▶ [EXTRAIT DU TEXTE]
Lyna va vous faire aimer 2020
9 janvier 2020
Vincent Schmitz
Moins d’un an après la sortie de “Gemini”, Lyna est de retour avec “Lemon Haze”. Un deuxième EP, déjà, pour cette jeune chanteuse belge pressée de 21 ans, qui s’est retrouvée sur Youtube à 8 ans et dans “The Voice ” (Flandre) à 17. Au programme cette fois, six chansons courtes et parfois téméraires : de “High” à “Bad Girl” en passant par “Booty” et “Daddy”, c’est avec un cran certain et une détermination visible qu’une facette moins doucereuse s’impose.
Originaire de Louvain, Lyna enregistre à Anderlecht (au sud-ouest de Bruxelles) et ne se voit pas ailleurs que sur scène et en studio. Une résolution à l’image de sa maîtrise du français en à peine un an – ce qui reste assez impressionnant vu d’ici. Pas encore de chanson en français par contre, mais toujours en anglais, et un ton plus provocateur, sur une musique moins planante et plus vrombissante. Un quart d’heure “légèrement déchiqueté et duveteux”, si l’on en croit la description de la Lemon Haze par les connaisseurs de chanvre, ce qui pourrait aussi s’appliquer à cet EP.
Check: D’après le très sérieux site “cannabis.info”, la consommation de la Lemon Haze procure un regain d’énergie physique et mentale. C’est une variété idéale, avec un arôme plaisant et rafraîchissant. Elle est aussi agréable quand on la partage lors d’une rencontre avec des amis que quand on la savoure seul. Ca te convient comme définition?
Lyna: Ha ha ha! Ouais, c’est vrai! En fait, j’ai appelé cet EP “Lemon Haze” parce que quand tu prends du cannabis, tu pars dans un trip. Si tu écoutes ma première chanson jusqu’à la fin de l’EP, tu suis vraiment mon trip aussi, la manière dont je me sens pour l’instant… Quand tu prends du cannabis, tu peux être créatif, te sentir bien… beaucoup de choses… Donc je me suis dit que “Lemon Haze” était un titre parfait.
C’est déjà ton deuxième EP en moins d’en un an, après “Gemini”. Et on sent du changement : il est moins “sage”
Oui, vraiment moins. Je raconte des choses de ma vie, quoi. Pour “Gemini”, j’avais choisi mes titres préférés dans ce que j’avais écrit. “Lemon Haze” est plus tourné vers un côté de moi que beaucoup de gens ne connaissent pas encore. Si tu écoutes les paroles, tu comprends que ah ok, elle a aussi ce côté là. J’ai l’impression que les gens me voient souvent comme, je sais pas, une petite fille, gentille, qui sourit tout le temps… Mais là c’est plus dark, ce sont mes vraies émotions qui ressortent. Je crois que cet EP, c’est vraiment une facette de moi plus…honnête. Et c’est pas juste être honnête avec les gens, mais avec moi aussi. J’écris mes chansons depuis un peu plus d’un an seulement et ça prend du temps pour vraiment être honnête. Au début, tu te dis est-ce que je suis prête à dire ça? Pas que j’aie un message à délivrer mais voilà, c’est comme ça que je me sens maintenant.

▶ [SÉRIE D'EXERCICES]
A. Modifiez le passage de l'article sur Lyna situé entre "Lyna va vous" et "moins doucereuse s’impose.", inclus, en y remplaçant "chanteuse" par "artiste".
B. D'après l'article sur Lyna, de quelle ville la chanteuse est-elle originaire ?
C. Reprenez l'article sur Lyna à l'endroit où il s'arrête et poursuivez-le.
La liste ci-dessous ne sert à aucun de ces exercices.

▶ [DOCUMENTS DE TRAVAIL]

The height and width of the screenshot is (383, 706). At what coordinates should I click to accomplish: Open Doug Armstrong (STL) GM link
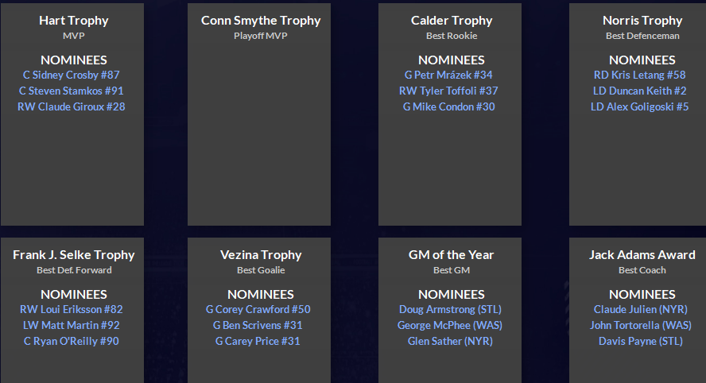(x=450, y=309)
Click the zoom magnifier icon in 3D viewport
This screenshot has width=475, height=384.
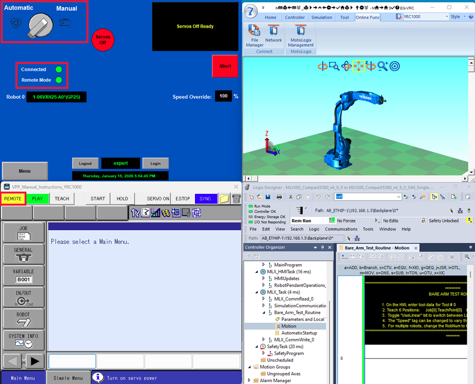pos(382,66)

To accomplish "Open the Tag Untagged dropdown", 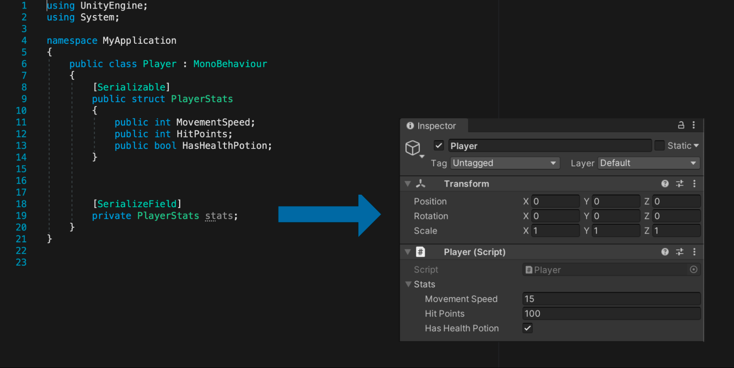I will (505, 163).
---
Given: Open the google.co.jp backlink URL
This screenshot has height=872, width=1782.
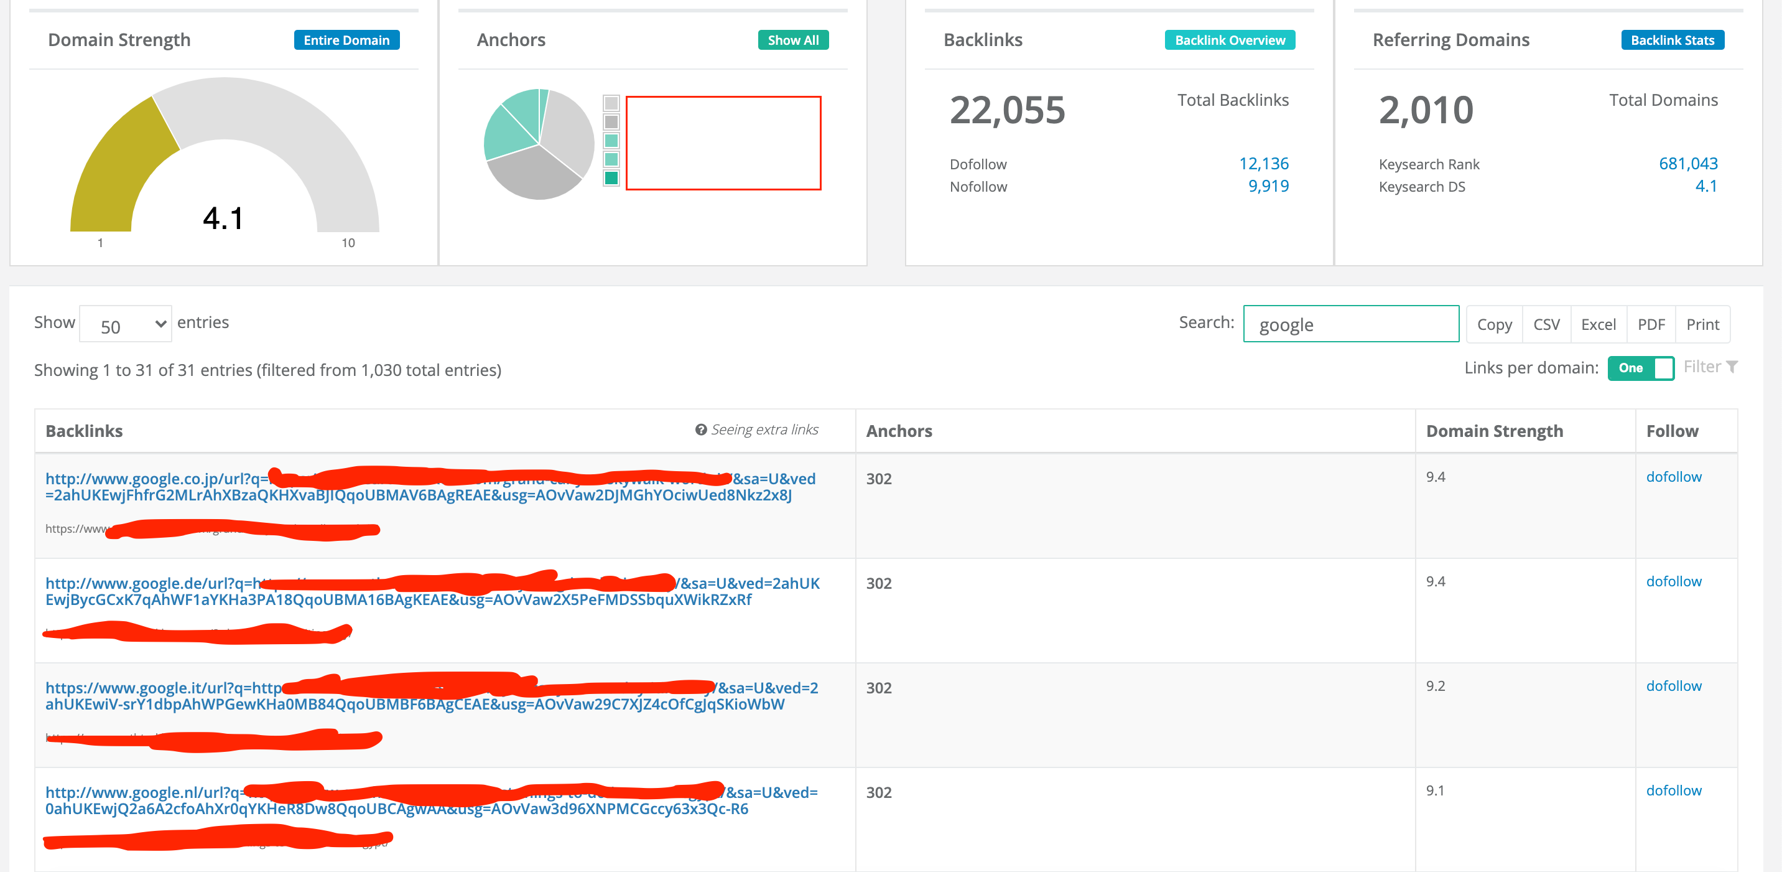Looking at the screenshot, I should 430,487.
---
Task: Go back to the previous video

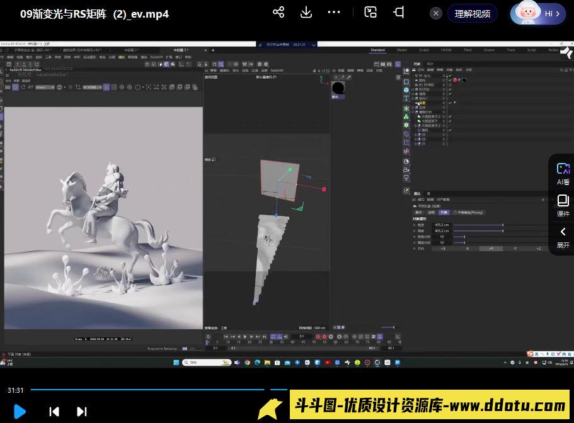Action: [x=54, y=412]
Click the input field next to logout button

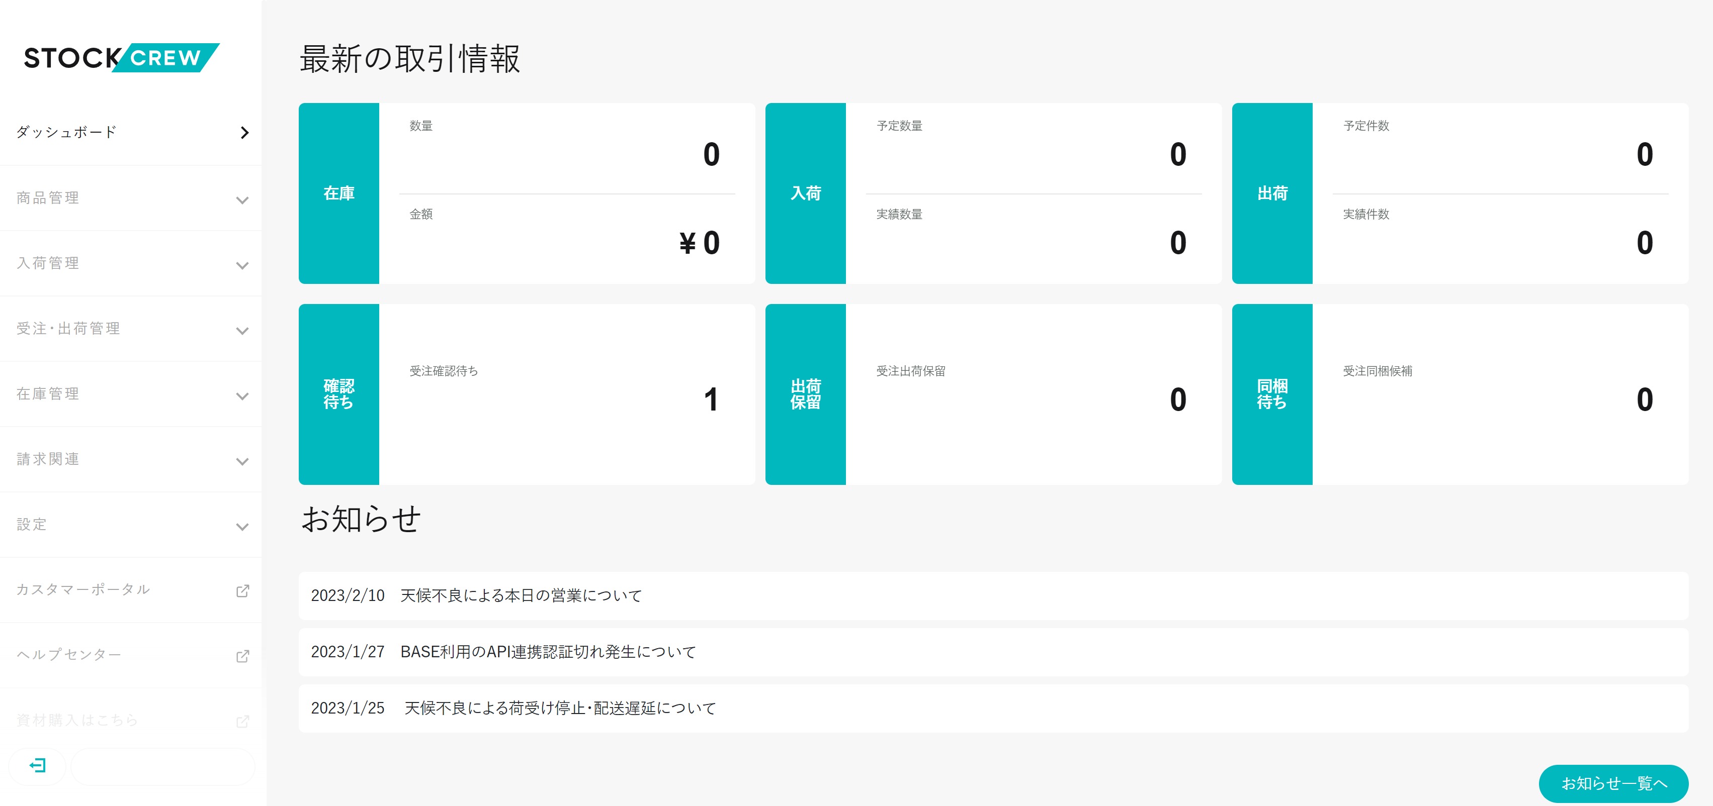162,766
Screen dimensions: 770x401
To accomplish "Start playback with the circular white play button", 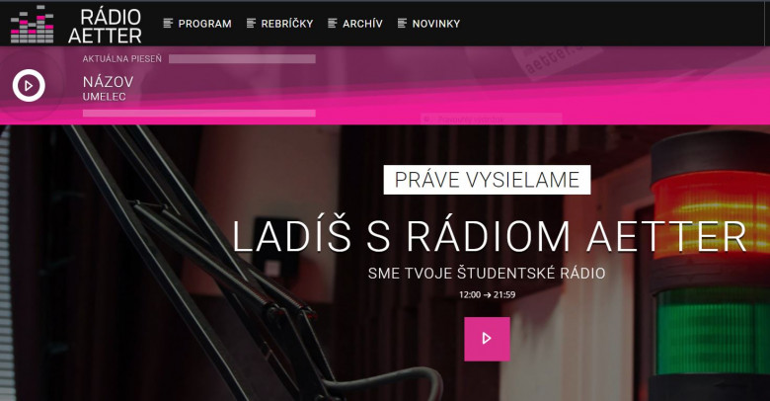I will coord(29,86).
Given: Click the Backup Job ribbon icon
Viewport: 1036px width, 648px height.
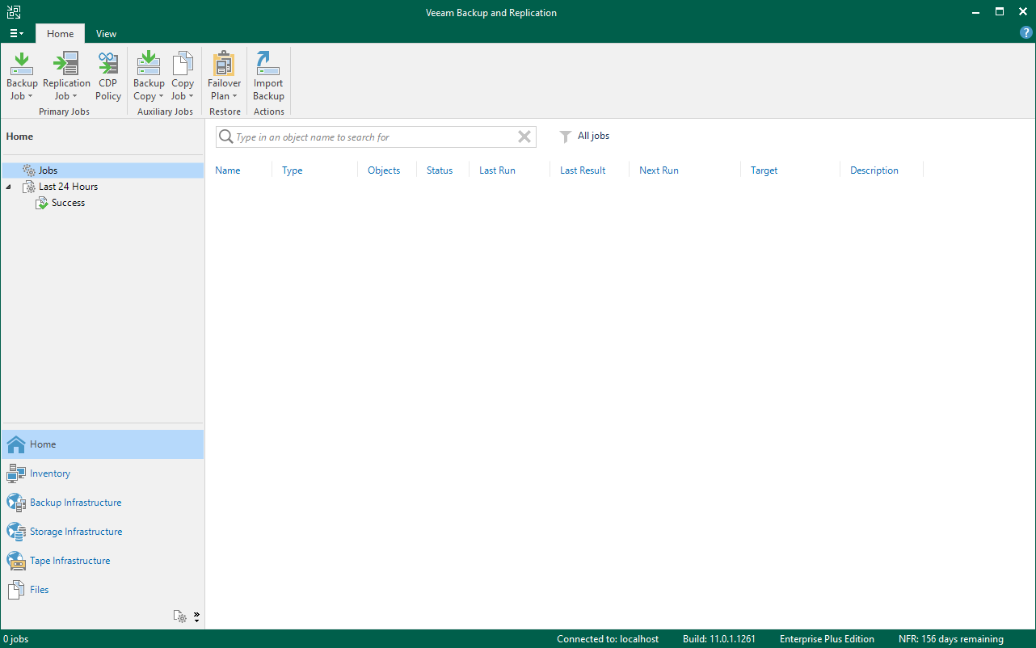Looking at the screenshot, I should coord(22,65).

▶ [RÉPONSES PAR EXERCICE]
A.
Lyna va vous faire aimer 2020
9 janvier 2020
Vincent Schmitz
Moins d’un an après la sortie de “Gemini”, Lyna est de retour avec “Lemon Haze”. Un deuxième EP, déjà, pour cette jeune artiste belge pressée de 21 ans, qui s’est retrouvée sur Youtube à 8 ans et dans “The Voice ” (Flandre) à 17. Au programme cette fois, six chansons courtes et parfois téméraires : de “High” à “Bad Girl” en passant par “Booty” et “Daddy”, c’est avec un cran certain et une détermination visible qu’une facette moins doucereuse s’impose.

B. Elle est originaire de Louvain.

C.
Qu’est ce que tu veux dire par “être honnête”?
Dans ma vie privée, je ne suis pas toujours honnête par rapport à moi-même. J’ai souvent l’air heureuse et tout ça, je ne parle pas beaucoup de la façon dont je me sens, de comment j’ai réagi par rapport à certaines choses qui me sont arrivées… je garde beaucoup pour moi. Ecrire, c’est ma manière d’en parler, c’est ce qui m’a donné la force de dire.
D’un point de vue musical, il est moins aérien, moins planant
Disons que c’est moins R&B. “Booty” et “Daddy” c’est plus rappé mais il y a quand même trois chansons qui sont vraiment chantées. En fait, je ne sais pas vraiment expliquer le style musical de cet EP parce que j’ai mixé tout ce que j’aime. Je ne veux pas me coincer dans une direction, dans un genre.
C’est aussi une manière de vivre différemment la scène?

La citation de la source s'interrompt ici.